**Given passage:**

══════

My rural base of operations proved to be untenable—I had no interest in repeating the previous day’s eternal commute—so I was moving camp to Fay and Jeff’s* vacant, unflooded house in the city. But first—incongruously—I was going to their daughter’s second birthday party at the grandmother’s house in River Ridge, the quiet suburb to the far west of the city.
Freshly caffeinated and well-shorn, I zipped through the flickering pines of the North Shore and across the wide open sun of the Causeway. Jefferson Parish was weird—weirdly normal. Certainly there were toppled signs and battered roofs—and the absence of mid-afternoon traffic jams proved that many people had yet to make it home—but compared to the wasteland across the parish line to the east, it looked remarkably like business as usual.
I turned onto the quiet oak-lined street and stopped a few blocks from the river in front of the low-slung brick ranch house. It was full of familiar faces: brothers and sisters and aunts and uncles, four generations of family that had convened from their disparate exiles for the occasion. We hugged and talked. I hadn’t been in a large group of fellow New Orleanians since the storm, and it felt wonderful.

══════

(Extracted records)
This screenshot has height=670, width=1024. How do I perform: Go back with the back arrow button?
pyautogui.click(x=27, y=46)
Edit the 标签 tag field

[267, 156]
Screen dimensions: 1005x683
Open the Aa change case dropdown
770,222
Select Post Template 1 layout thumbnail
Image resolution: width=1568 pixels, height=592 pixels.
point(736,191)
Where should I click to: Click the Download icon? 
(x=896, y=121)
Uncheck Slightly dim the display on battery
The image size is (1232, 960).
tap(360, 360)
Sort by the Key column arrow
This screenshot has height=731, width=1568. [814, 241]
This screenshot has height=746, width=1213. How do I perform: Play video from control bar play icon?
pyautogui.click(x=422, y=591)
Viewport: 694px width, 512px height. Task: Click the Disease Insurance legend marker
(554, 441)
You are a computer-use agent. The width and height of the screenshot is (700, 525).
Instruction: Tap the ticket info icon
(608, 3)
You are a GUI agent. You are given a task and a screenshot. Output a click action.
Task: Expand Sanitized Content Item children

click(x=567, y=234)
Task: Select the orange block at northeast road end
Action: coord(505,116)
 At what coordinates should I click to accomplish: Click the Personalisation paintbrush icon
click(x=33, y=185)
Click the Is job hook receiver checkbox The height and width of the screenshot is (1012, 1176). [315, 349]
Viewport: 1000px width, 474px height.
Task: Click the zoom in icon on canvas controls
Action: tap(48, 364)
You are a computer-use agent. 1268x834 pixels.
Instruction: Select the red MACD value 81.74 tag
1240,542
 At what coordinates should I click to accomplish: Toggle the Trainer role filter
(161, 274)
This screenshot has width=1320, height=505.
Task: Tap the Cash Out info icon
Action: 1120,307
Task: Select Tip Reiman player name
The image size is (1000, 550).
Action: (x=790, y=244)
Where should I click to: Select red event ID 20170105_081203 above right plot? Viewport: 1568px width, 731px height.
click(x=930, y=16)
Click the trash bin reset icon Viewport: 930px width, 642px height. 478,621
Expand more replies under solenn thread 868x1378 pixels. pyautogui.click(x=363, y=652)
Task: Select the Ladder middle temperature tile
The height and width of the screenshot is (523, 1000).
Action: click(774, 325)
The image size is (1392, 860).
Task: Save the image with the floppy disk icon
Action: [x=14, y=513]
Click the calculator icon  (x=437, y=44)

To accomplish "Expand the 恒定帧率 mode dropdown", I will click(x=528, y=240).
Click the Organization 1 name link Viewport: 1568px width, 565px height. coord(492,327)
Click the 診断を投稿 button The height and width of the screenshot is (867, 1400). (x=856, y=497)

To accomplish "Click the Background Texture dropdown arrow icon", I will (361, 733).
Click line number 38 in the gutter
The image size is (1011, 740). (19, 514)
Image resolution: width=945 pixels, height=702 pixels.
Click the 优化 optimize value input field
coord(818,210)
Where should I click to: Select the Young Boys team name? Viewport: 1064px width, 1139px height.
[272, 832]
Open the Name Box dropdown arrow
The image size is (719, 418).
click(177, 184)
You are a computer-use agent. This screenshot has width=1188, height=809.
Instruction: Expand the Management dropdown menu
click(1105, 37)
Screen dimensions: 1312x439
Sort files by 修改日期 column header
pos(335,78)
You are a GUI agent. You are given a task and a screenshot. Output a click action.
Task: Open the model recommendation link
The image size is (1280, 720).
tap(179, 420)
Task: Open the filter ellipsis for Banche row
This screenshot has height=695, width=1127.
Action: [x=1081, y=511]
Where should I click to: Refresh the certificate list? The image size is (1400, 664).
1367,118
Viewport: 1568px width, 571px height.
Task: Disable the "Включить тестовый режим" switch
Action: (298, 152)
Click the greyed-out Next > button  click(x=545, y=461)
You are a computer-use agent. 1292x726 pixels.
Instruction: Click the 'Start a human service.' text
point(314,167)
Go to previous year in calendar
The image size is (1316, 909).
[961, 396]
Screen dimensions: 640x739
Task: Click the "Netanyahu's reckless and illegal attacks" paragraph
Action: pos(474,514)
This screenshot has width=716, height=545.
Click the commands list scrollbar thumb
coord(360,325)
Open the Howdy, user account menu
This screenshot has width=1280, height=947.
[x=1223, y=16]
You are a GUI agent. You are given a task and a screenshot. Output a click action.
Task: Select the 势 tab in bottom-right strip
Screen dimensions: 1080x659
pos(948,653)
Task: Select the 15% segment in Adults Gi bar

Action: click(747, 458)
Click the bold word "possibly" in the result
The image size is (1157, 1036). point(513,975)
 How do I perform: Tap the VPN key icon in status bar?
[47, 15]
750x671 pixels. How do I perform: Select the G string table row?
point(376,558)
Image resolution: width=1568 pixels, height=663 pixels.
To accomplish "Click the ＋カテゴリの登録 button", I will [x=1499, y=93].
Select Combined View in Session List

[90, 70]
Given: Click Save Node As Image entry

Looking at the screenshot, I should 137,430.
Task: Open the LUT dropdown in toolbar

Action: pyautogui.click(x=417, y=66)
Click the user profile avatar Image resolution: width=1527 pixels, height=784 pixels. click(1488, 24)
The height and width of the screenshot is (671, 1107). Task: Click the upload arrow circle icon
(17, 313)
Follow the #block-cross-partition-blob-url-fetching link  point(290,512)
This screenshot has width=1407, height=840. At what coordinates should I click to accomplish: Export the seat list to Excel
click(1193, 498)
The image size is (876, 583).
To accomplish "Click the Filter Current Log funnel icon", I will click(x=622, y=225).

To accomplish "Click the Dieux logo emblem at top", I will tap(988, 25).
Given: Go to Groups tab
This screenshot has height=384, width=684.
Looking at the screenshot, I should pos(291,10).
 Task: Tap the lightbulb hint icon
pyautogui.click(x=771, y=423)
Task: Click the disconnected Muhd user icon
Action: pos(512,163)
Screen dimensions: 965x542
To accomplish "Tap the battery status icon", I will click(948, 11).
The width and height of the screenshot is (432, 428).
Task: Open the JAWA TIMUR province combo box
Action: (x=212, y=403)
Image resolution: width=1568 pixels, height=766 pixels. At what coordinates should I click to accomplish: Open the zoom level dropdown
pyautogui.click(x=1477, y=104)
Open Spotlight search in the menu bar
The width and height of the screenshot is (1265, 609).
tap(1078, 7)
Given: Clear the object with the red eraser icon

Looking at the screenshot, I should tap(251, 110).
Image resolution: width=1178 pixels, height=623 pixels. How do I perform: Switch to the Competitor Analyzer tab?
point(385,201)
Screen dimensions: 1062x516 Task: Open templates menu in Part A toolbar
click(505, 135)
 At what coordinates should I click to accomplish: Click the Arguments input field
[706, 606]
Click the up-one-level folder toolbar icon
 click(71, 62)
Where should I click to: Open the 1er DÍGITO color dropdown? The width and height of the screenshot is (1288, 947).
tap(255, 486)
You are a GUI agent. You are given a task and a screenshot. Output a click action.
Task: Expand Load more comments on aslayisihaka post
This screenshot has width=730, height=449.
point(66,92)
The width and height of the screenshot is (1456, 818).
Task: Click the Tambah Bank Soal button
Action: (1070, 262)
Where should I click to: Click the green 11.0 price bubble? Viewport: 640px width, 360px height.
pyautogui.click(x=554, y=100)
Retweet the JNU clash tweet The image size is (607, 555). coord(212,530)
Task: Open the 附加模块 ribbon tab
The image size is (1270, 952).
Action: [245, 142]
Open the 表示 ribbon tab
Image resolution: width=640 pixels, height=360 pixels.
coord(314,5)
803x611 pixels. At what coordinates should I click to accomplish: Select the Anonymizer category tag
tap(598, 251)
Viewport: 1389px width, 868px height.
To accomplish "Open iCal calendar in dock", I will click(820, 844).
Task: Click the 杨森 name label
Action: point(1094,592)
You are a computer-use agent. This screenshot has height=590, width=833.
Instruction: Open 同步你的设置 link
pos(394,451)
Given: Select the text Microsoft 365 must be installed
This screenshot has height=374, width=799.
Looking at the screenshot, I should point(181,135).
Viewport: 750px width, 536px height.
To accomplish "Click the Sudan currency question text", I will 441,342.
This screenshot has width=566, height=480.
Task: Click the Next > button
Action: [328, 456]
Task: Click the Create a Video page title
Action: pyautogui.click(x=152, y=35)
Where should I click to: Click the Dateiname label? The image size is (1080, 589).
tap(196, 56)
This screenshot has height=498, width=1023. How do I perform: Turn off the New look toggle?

══════

**Explore the material:**
a. In the River Ridge passage, whose daughter's second birthday party was the writer going to?
b. Transcribe the River Ridge passage, starting with "My rural base" and going on through "business as usual.".
c. Continue the River Ridge passage from its final sentence onward.

**Written answers:**
a. Fay and Jeff's daughter.

b.
My rural base of operations proved to be untenable—I had no interest in repeating the previous day’s eternal commute—so I was moving camp to Fay and Jeff’s* vacant, unflooded house in the city. But first—incongruously—I was going to their daughter’s second birthday party at the grandmother’s house in River Ridge, the quiet suburb to the far west of the city.
Freshly caffeinated and well-shorn, I zipped through the flickering pines of the North Shore and across the wide open sun of the Causeway. Jefferson Parish was weird—weirdly normal. Certainly there were toppled signs and battered roofs—and the absence of mid-afternoon traffic jams proved that many people had yet to make it home—but compared to the wasteland across the parish line to the east, it looked remarkably like business as usual.

c.
Mia ripped open the presents, setting each aside with barely a glance before tearing into the next. Cake was dished up. Kids tore about in a sugar blur. Adults had another drink, commiserating about the plight of the city and the strange fate that had befallen us. Big Joe lamented the deprivations of exile: “Baton Rouge don’t know what osso bucco is. Baton Rouge sucks!”
A family friend—a police officer—stopped in. His shirt read “I protected. I defended. I sacrificed. I stayed through it all. I am NOPD.” He talked of midnight boat-patrols through the pitch-black streets and helicopter flights where the city looked like a lake with rooftops.
Mamere, the ninety-two-year-old great-grandmother asked him, “Maybe you can go by my house and let me know how it is. I haven’t seen it yet. I want to go home.”
“I’ll be happy to, but I’m afraid you got a lot of water in that neighborhood. I don’t think you’ll be getting back there any time soon.”
Her face clouded as she slumped back in her chair, “Aww… I didn’t want to hear that.”
In time, those with homes to go to left. Others drifted off to guest rooms. I hunkered down on the living room floor, making a luxuriant pallet for myself with several of the home’s immense collection of quilts.
In the morning, I packed to go. As I once again filled my precious thermos from the coffee pot, Fay and Jeff discreetly directed me to the pantry. Stacked chest-high were cases of MREs—Meals Ready to Eat—the government-issue non-perishable foodstuffs typically consumed by soldiers in the field but now issued to private citizens across the storm-battered South. And Sandy, Jeff’s mom, had stocked up. (She also had a formidable stack of some strange off-brand generic analog—dubious-looking shrink-wrapped packages of frank and beans, crackers, and other unpalatable imperishables.)
“She can’t eat all these. Take some.”
They had a point. Barring a nuclear apocalypse that rendered the surface of the Earth dead and barren, no one was ever going to eat all of those.
“Okay.” I took two cases.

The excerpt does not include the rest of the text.